Opened 4 years ago
Closed 4 years ago
#1743 closed help (answered)
Persistent seg fault with MetUM-GOML
Reported by: | l.j.wilcox | Owned by: | um_support |
---|---|---|---|
Component: | UM Model | Keywords: | KPP GOML |
Cc: | swr05npk | Platform: | ARCHER |
UM Version: | 7.8 |
Description
Hi CMS,
I'm running GOML on Archer, and my simulation has started to fail. I've tried going back to a point in the simulation before the failure, reconfiguring, and running again, but the model keeps reaching the same point and failing. I'm not sure what else to try, or what the error means, other than it looks quite bad:
_pmiu_daemon(SIGCHLD): [NID 02954] [c7-1c1s2n2] [Wed Nov 25 19:22:36 2015] PE RANK 7 exit signal Segmentation fault
_pmiu_daemon(SIGCHLD): [NID 02956] [c7-1c1s3n0] [Wed Nov 25 19:22:36 2015] PE RANK 25 exit signal Segmentation fault
[NID 02954] 2015-11-25 19:22:36 Apid 18833072: initiated application termination
Any suggestions you might have for how to proceed would be much appreciated!
The jobid is xkukj.
The most recent .leave file, and the .leave for the associated reconfiguration are:
/home/n02/n02/laura/um/umui_out/xkukj000.xkukj.d15329.t103034.leave
/home/n02/n02/laura/um/umui_out/xkukj000.xkukj.d15329.t103034.rcf.leave
Thanks for your help,
Laura
Change History (5)
comment:1 Changed 4 years ago by grenville
comment:2 Changed 4 years ago by l.j.wilcox
Hi Grenville,
I've rerun xkukj and xkuki. The new .leave files are:
/home/n02/n02/laura/um/umui_out/xkukj000.xkukj.d15330.t165616.leave
/home/n02/n02/laura/um/umui_out/xkuki000.xkuki.d15330.t165817.leave
There's definitely more information in there now, but I'm not sure how to interpret it.
Thanks,
Laura
comment:3 Changed 4 years ago by grenville
- Cc swr05npk added
- Keywords KPP GOML added
Laura
It looks like 2 different problems
xkuki
Dan has answered (added here for our records)

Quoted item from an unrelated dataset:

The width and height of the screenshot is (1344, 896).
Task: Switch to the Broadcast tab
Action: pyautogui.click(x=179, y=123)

Looking at /work/n02/n02/laura/um/xkuki/dataw , I noticed
(using ~lrdlrh/bin/kpp_check.pl) that you are missing
1000m_temps.nc - could this be the issue? The .leave file
does say "No such file or directory", before the crash..
read_bottom_temp_@…:1859
in the .leave file - which suggests it might indeed be the 1000m_temps.nc file..
Hi Dan,
You're right, it is missing!
And it's in my directory here with all the output files… Time to write
a new fetch script!
Awesome - thanks Dan. Mind if I pinch your script for the next time I
accidentally delete something?
xkukj
The problem here is different - the leave file says
ATP Stack walkback for Rank 7 starting:
bi_linear_h_@…:585
bi_linear_h is a trap for lots of errors and is indicative of a model failure - your model has blown up at timestep 1689
Atm_Step: Timestep 1689
==============================================
initial Absolute Norm : 7088.1740880339757
GCR( 2 ) failed to converge in 100 iterations.

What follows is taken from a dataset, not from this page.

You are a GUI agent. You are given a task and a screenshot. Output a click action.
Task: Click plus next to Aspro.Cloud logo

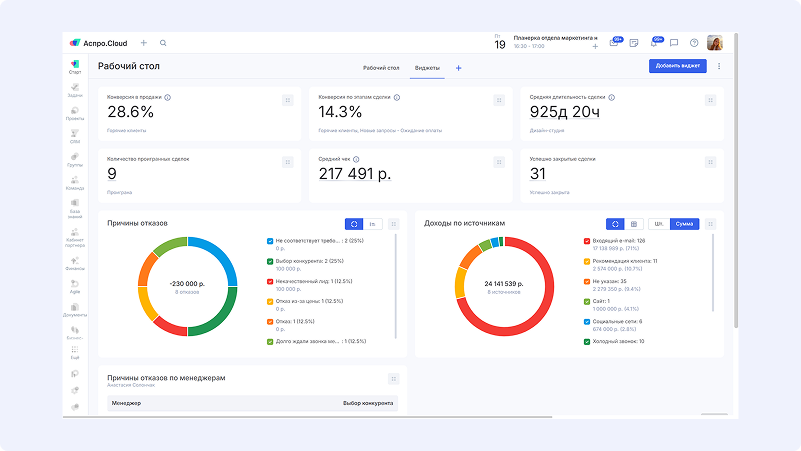(144, 43)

Final Absolute Norm : 0.71472370097877336
==============================================
Atm_Step: Timestep 1690
==============================================
initial Absolute Norm : 4834.8946001526556
GCR( 2 ) converged in 7 iterations.
Final Absolute Norm : NaN
and now its got NaNs?
I suggest telling it to output dumps at time steps 1685,86,87,88 - and have a look at some prognostics.

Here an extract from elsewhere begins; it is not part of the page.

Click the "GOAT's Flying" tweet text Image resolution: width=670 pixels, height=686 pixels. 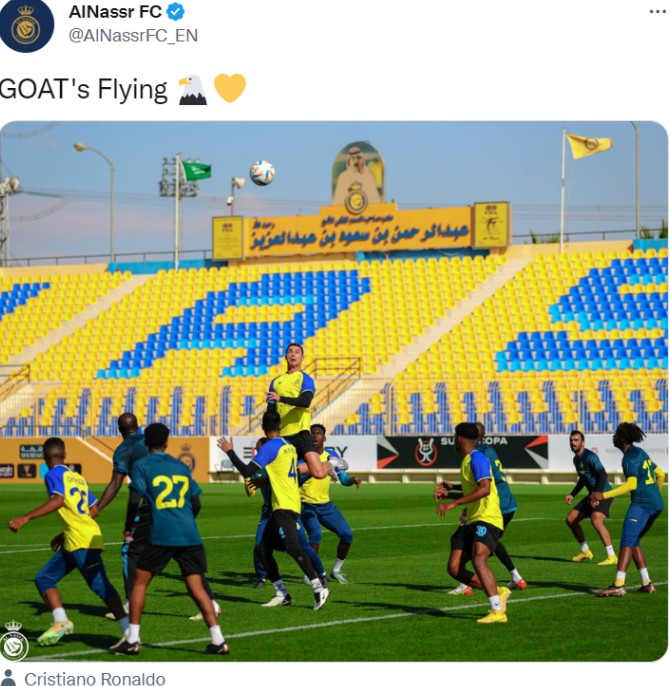pyautogui.click(x=83, y=90)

I'm not sure how to do that in your coupled model 'though.
Grenville
comment:4 Changed 4 years ago by grenville
Laura
This may simply be a case of switching off climate meaning, checking the irregular dump times button and in the dumping and meaning panel adding the list of time steps you want dumps.
Grenville
comment:5 Changed 4 years ago by ros
- Resolution set to answered
- Status changed from new to closed
Closed due to lack of activity.
Laura
Please switch on ATP — go to model selection→input/output…→script insert… and add
ATP_ENABLED to 1 in the table.
Re run - this should give us some clues.
There appears to be a big problem with xkuki too - you could try the same in that job.
Grenville